Plusieurs États, dont l’Oklahoma et le Mississippi, ont donc autorisé l’azote gazeux comme moyen d’exécuter les détenus condamnés à mort — même si l’exécution de jeudi en Alabama constituerait une première aux États-Unis.

Certaines entreprises ont aussi renoncé à participer à cette méthode. Airgas, le plus grand distributeur de gaz conditionné aux États-Unis, a annoncé plus tôt ce mois-ci qu’il ne fournirait pas d’azote aux prisons de l’Alabama.

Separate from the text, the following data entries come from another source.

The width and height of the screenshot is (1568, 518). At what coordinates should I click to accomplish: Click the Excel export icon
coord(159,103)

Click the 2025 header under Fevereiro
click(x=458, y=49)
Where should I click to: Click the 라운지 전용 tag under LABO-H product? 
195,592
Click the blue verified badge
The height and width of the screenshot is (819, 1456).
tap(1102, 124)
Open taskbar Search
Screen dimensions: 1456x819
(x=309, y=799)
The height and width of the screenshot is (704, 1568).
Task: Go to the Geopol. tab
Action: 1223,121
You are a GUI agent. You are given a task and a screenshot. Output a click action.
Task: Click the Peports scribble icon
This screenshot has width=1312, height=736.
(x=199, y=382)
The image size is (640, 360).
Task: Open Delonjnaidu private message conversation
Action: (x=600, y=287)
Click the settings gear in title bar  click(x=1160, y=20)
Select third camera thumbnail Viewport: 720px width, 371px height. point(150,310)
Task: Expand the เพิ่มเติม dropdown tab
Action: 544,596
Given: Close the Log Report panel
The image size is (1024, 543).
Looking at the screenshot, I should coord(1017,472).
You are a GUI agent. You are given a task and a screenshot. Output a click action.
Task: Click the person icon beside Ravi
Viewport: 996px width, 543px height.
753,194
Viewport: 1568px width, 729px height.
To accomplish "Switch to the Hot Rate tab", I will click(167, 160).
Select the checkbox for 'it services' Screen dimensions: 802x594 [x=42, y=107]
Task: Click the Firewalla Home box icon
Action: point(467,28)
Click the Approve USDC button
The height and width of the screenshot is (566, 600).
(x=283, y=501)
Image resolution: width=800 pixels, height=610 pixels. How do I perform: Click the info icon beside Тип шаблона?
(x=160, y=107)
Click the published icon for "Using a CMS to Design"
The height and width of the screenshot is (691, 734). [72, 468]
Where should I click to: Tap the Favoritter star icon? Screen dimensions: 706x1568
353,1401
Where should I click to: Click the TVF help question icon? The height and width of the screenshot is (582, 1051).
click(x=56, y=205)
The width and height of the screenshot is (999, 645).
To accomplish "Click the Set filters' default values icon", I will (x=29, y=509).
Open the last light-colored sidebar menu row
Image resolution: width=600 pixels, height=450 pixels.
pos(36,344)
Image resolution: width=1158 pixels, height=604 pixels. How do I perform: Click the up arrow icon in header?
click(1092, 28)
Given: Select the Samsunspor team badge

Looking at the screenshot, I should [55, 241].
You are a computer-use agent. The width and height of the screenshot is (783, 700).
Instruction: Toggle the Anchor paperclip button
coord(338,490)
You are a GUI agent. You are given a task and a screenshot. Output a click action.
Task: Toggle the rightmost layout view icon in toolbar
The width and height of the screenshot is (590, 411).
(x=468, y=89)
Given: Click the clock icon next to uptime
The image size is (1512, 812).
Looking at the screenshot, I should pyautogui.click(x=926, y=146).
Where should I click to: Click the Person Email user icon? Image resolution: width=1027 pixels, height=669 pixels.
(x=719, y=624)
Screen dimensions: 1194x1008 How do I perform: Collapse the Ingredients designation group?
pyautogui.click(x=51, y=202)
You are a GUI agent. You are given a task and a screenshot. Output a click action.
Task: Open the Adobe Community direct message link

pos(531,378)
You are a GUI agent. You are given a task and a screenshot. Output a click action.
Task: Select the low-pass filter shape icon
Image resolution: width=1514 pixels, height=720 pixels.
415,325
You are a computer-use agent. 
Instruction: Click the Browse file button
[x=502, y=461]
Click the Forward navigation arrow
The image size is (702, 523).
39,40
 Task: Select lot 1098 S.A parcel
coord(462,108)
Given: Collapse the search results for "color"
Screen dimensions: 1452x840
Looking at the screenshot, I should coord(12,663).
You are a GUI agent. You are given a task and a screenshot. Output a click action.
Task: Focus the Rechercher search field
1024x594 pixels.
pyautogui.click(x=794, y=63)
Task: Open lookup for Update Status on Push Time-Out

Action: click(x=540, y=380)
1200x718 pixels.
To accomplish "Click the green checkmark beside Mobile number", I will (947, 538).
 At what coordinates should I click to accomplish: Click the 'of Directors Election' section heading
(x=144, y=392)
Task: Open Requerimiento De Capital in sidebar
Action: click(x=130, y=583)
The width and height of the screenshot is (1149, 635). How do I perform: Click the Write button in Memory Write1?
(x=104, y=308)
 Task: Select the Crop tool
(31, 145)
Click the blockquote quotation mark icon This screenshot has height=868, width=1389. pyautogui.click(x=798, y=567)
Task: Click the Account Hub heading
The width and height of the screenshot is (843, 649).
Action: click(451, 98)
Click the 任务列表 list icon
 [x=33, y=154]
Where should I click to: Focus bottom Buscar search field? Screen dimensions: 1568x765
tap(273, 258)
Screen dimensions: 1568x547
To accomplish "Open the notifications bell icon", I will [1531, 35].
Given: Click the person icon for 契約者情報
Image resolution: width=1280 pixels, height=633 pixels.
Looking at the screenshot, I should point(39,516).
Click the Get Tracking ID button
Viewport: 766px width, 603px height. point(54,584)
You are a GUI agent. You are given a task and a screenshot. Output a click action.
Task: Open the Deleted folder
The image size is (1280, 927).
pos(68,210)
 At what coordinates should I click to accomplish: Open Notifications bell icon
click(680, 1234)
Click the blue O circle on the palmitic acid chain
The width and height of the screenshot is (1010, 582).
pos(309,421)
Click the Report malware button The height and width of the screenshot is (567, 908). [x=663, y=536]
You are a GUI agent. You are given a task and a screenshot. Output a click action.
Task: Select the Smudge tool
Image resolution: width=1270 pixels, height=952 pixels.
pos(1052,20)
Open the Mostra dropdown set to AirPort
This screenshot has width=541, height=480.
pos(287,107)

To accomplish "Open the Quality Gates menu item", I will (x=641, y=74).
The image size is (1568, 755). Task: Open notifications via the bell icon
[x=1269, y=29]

« Malgré le débat philosophique et intellectuel sur la peine de mort elle-même, la fourniture d’azote à des fins d’exécution humaine n’est pas conforme aux valeurs de notre entreprise », a déclaré la porte-parole, Kim Menard.

En février dernier, sous la pression de militants et de groupes religieux, la société FDR Safety, du Tennessee, a annoncé qu’elle se retirait d’un contrat conclu avec l’Alabama visant à aider cet État à développer le nouveau protocole d’exécution par asphyxie à l’azote.
Tueur à gages

Kenneth Smith et un autre homme avaient été reconnus coupables en 1989 du meurtre d’une femme, contre rémunération, dans le nord-ouest de l’Alabama.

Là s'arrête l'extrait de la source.